Areas of table tennis to improve at

Right now the biggest area to work on is having the confidence (and skill) to attack in a match setting.

I have this confidence in Eleven Table Tennis (ETT), usually, but in the real world its harder to demonstrate. I guess I become conservative in the real world because you have to be responsible for your balls. In ETT you can try an aggressive shot and if it goes into the stands or out the window, no big deal. In practice starting aggressive doesn’t go so wildly. Still, in ETT you can feed dozens of balls quickly in order to develop the proper feel.

I think that’s a solid idea to bring into the real world. I’ll buy 50+ practice balls and then I can serve a bunch real quickly or multi ball with a partner in order to develop that feel more quickly in the real world.
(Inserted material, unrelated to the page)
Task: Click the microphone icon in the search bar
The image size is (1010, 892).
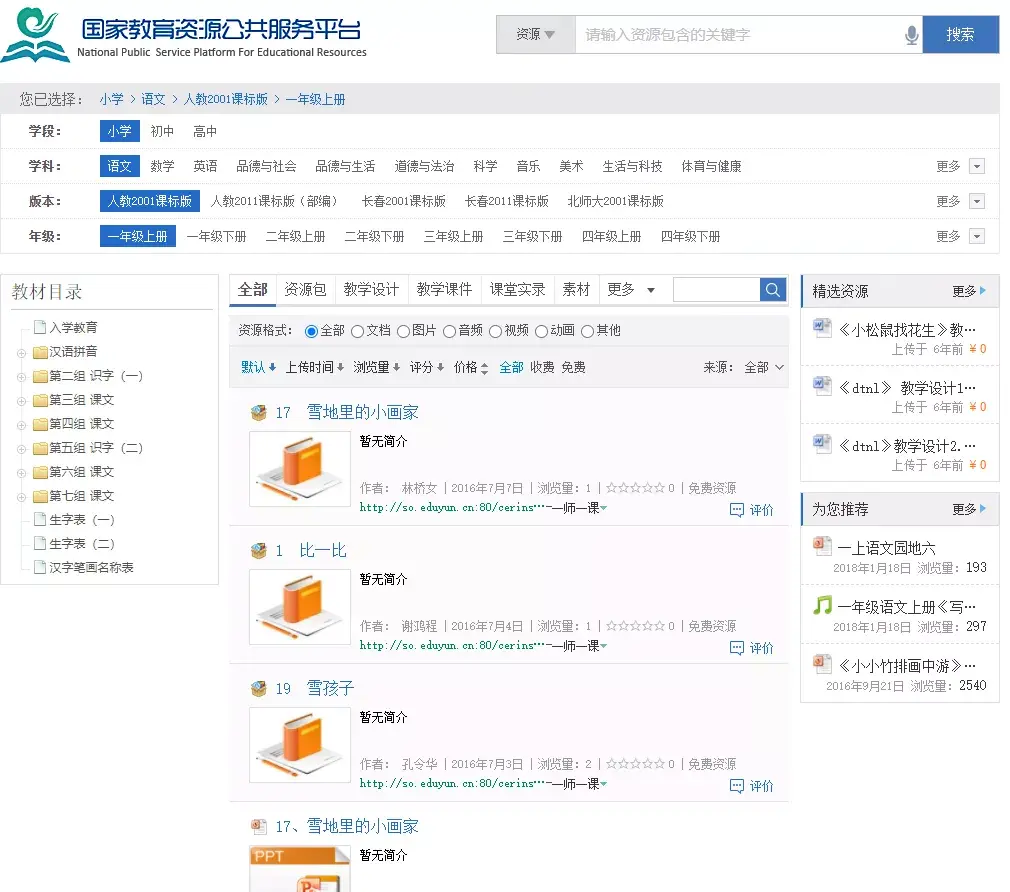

The main areas I want to get good feel for quickly in the real world are backhand flicks and forehand topspin drives.

Some of the tips I’ve picked up in my month of playing for the backhand flicks are:

  • Follow the ball with your core
  • You don’t want to be reaching too much for the ball; you want to reuse the same stroke as much as possible each time.
  • Use shoulder, wrist, and a little torso, I think in that order. A basic shot would be mostly shoulder. For a more attacking show, a proper flick, add in a lot of wrist. Finally for max power, add a tiny bit of torso. And you should use leg power too.
  • Left foot beyond the edge of the table, closer to the table than the right foot
  • Relaxed wrist
  • Watch the ball all the way in
  • Hit the top of the ball, say 2/3 of the way up
  • Practice! Have a plan when starting the point. Always be ready to third ball attack when serving.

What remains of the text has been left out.